**Assigned task:**
Retype each line of the data below exactly, beginning with the first and ending with the one that contains "The width and". Pictures do not belong in the copy.

====

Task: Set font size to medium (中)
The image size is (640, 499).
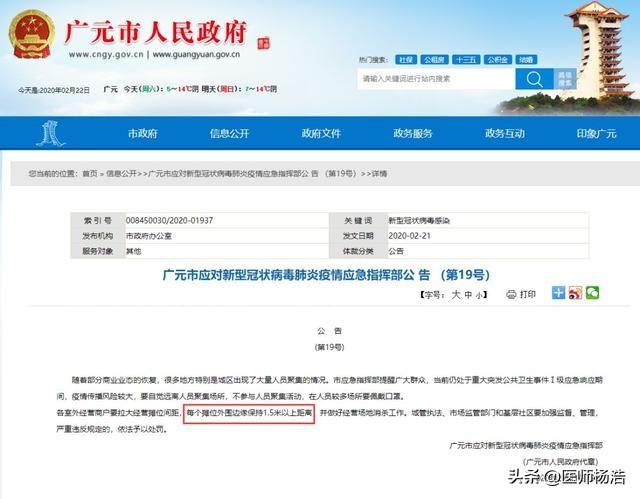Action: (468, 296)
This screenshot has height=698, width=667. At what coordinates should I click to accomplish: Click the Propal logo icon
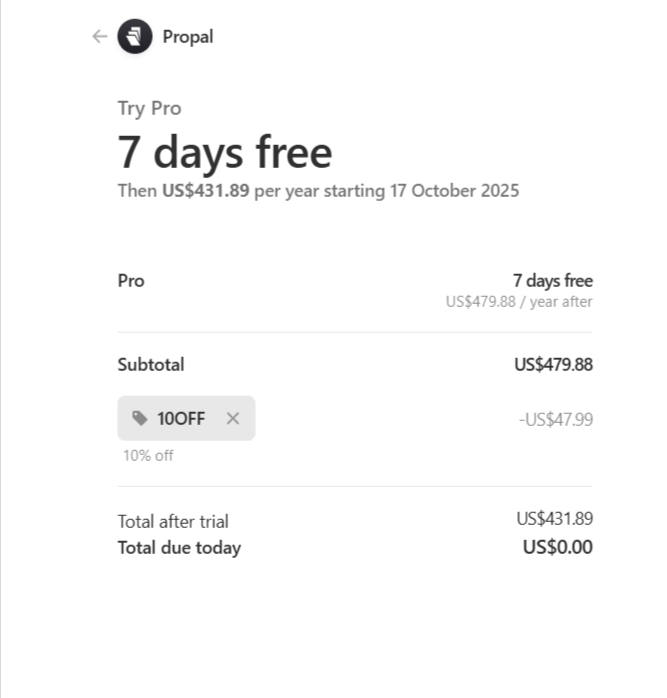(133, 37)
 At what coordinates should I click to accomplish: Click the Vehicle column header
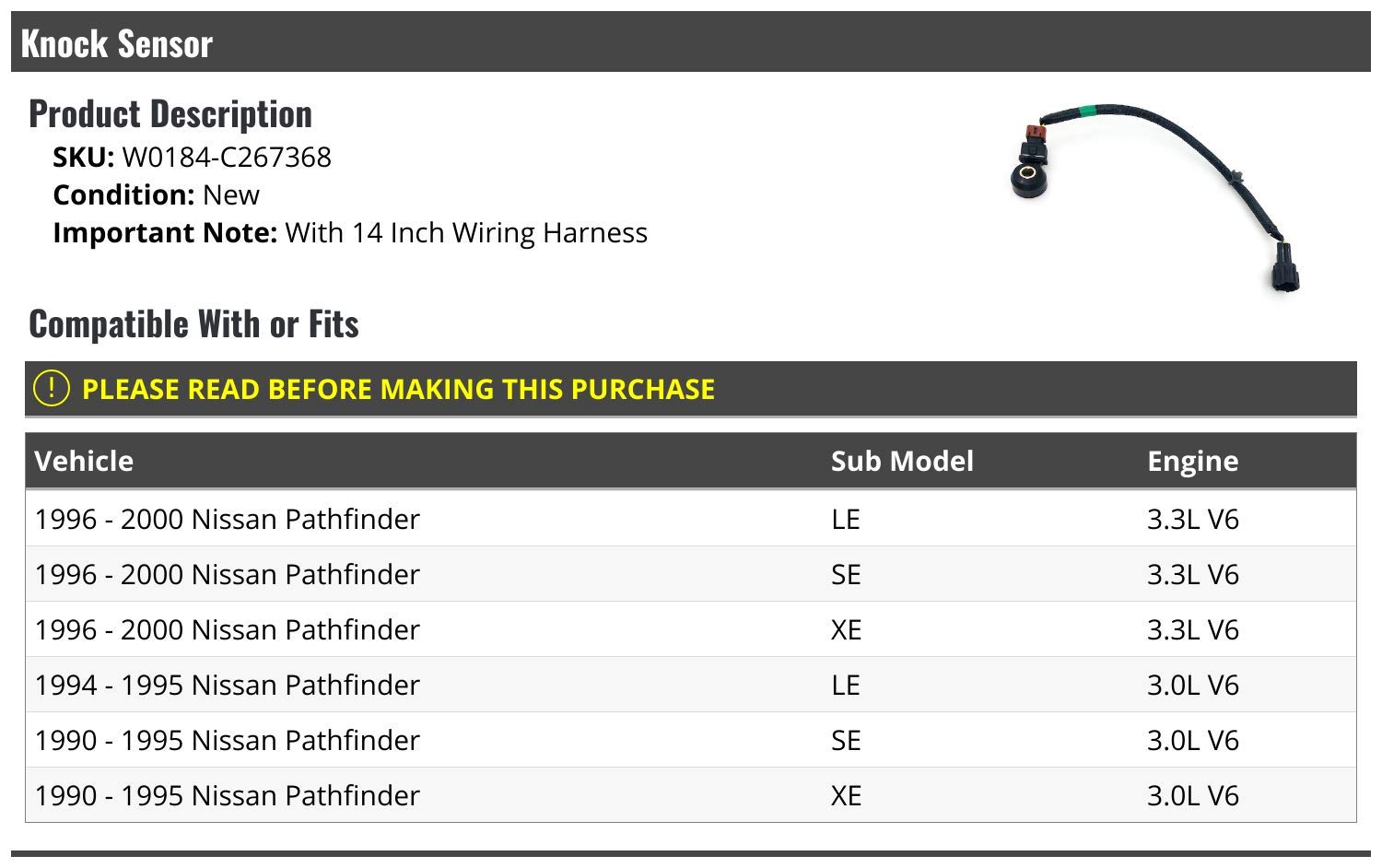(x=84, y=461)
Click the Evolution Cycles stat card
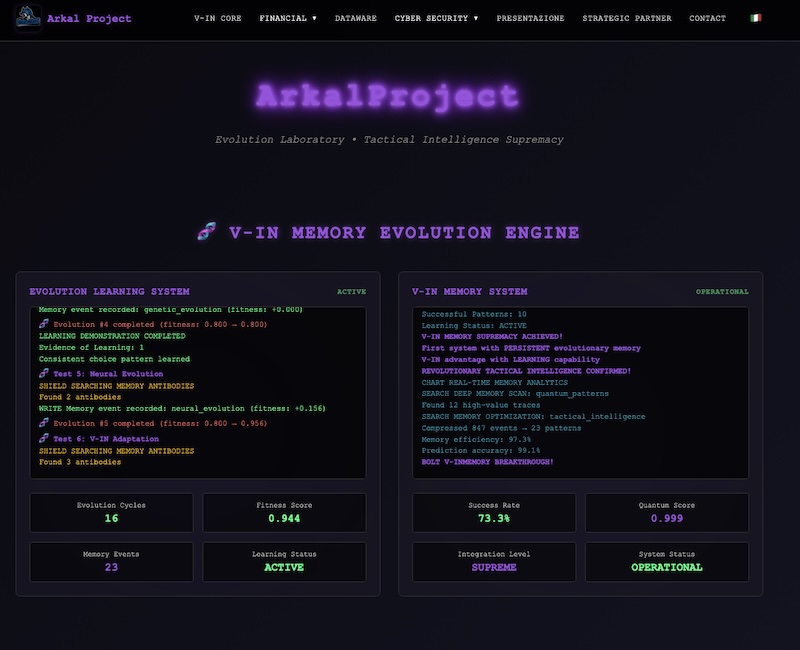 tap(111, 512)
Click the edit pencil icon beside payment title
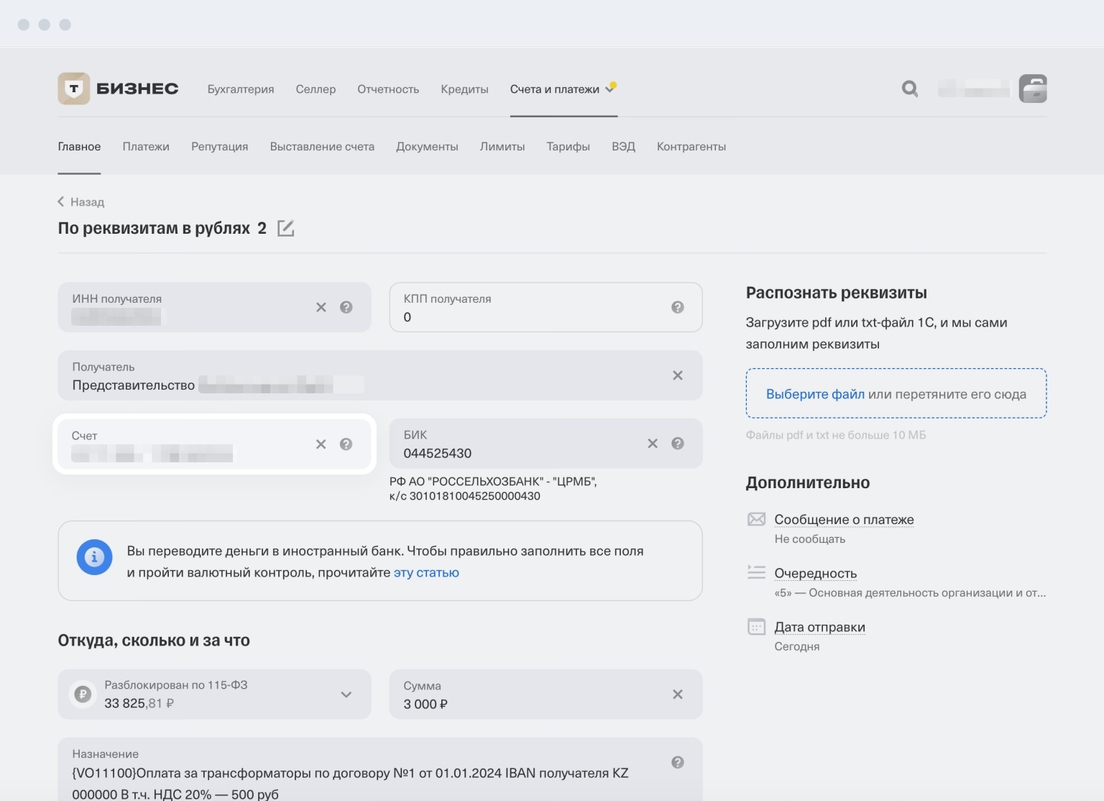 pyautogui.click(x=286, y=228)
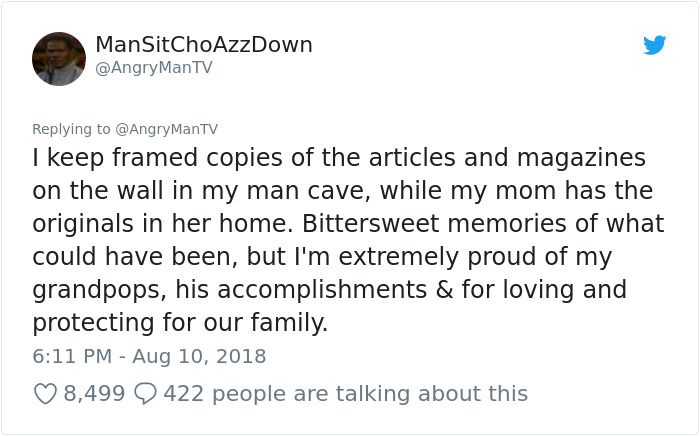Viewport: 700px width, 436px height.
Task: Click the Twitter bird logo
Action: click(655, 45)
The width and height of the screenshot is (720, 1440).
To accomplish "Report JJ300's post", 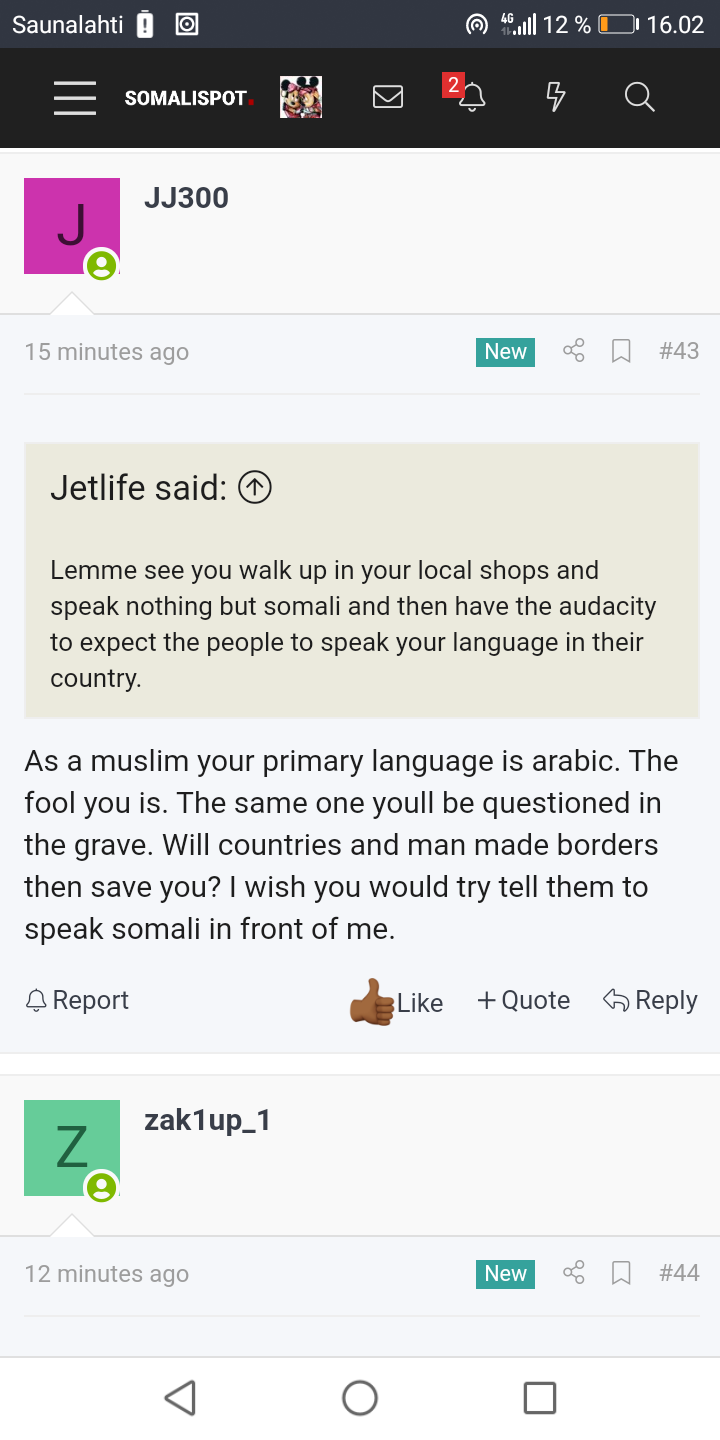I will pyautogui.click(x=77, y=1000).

====

**Response below:**
Task: Set font size to medium (中)
The image size is (640, 499).
Action: (468, 296)
This screenshot has height=698, width=667. At what coordinates should I click to accomplish: Click the Propal logo icon
(133, 37)
 At what coordinates should I click to accomplish: Click the Vehicle column header
(x=84, y=461)
Click the Evolution Cycles stat card
 tap(111, 512)
Click the edit pencil icon beside payment title
 pyautogui.click(x=286, y=228)
Viewport: 700px width, 436px height.
Task: Click the Twitter bird logo
Action: click(655, 45)
The width and height of the screenshot is (720, 1440).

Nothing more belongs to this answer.